Abstract

Genetically modified (GM) crops were approved for edible use in several countries but their biosafety for organisms remains to be crucial. The objectives of this work were to compare GM wheat (Triticum aestivum) Hi-line 111 (GMW) with native non-GMW wheat (NGMW) to find the differences, if any, in their biosafety. Three groups of albino rats (Rattus norvegicus) were used to study the biosafety of GMW for 30 days. Group 1 was fed on a basal diet (control), and group 2 on a control diet with 30% replacement of starch with NGMW, while group 3 was fed on the control diet with 30% replacement of starch with GMW. There were no significant signs of adverse impacts noted in the clinical appearance of animals fed on GMW in terms of initial body weight, absolute or relative organ weights and serum profile in comparison with the control group.

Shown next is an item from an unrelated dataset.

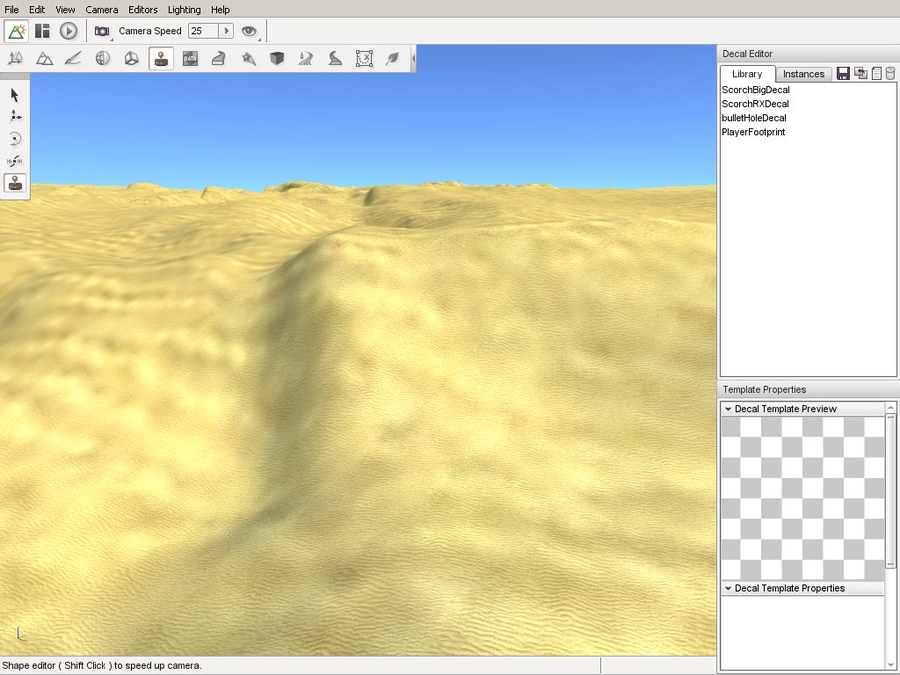Activate the rotate decal tool
The width and height of the screenshot is (900, 675).
coord(15,139)
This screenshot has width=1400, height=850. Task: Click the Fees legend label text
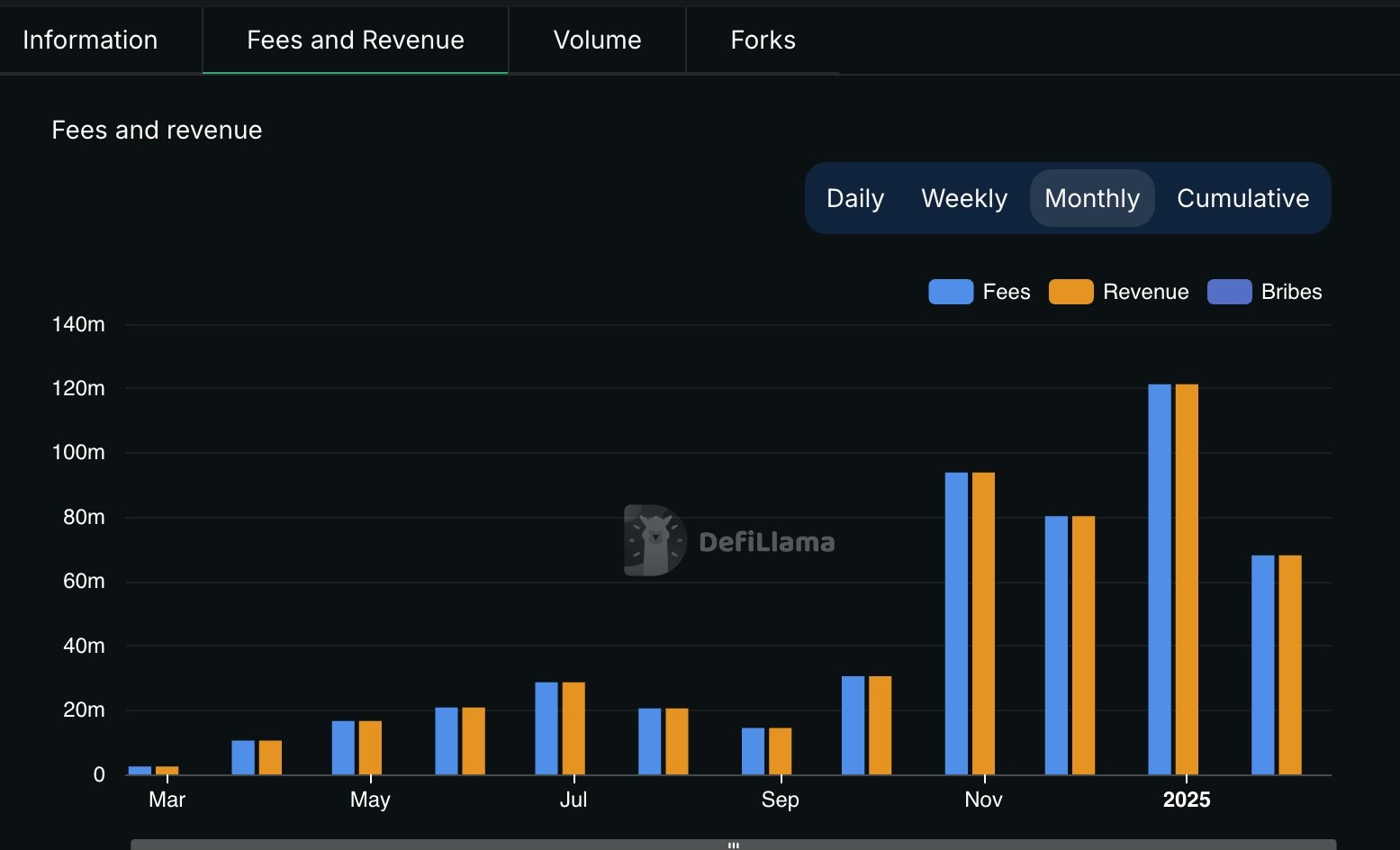tap(1007, 292)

However, slight histopathological changes were observed in the organs of animals fed on GMW. Though our results demonstrate GMW biosafety regarding its biochemical parameters, however, detailed description of submucosal edema and further studies on allergenic potential with long feeding periods should be performed to conclude its impacts on health.

Highlights

  • Agricultural biotechnology and genetic engineering have opened an avenue in the development of genetically modified (GM) plants with improved abiotic stress tolerance, herbicide or insect resistance, and nutritional value (Sthrestha et al 2008; Raybould 2012; Elfattah et al 2016; Sun et al 2019)

  • Biosafety monitoring research performed on Genetically modified (GM) wheat based on the application of the principle of substantial equivalence, which adopted by leading international food and regulatory bodies such as WHO (WHO 1995)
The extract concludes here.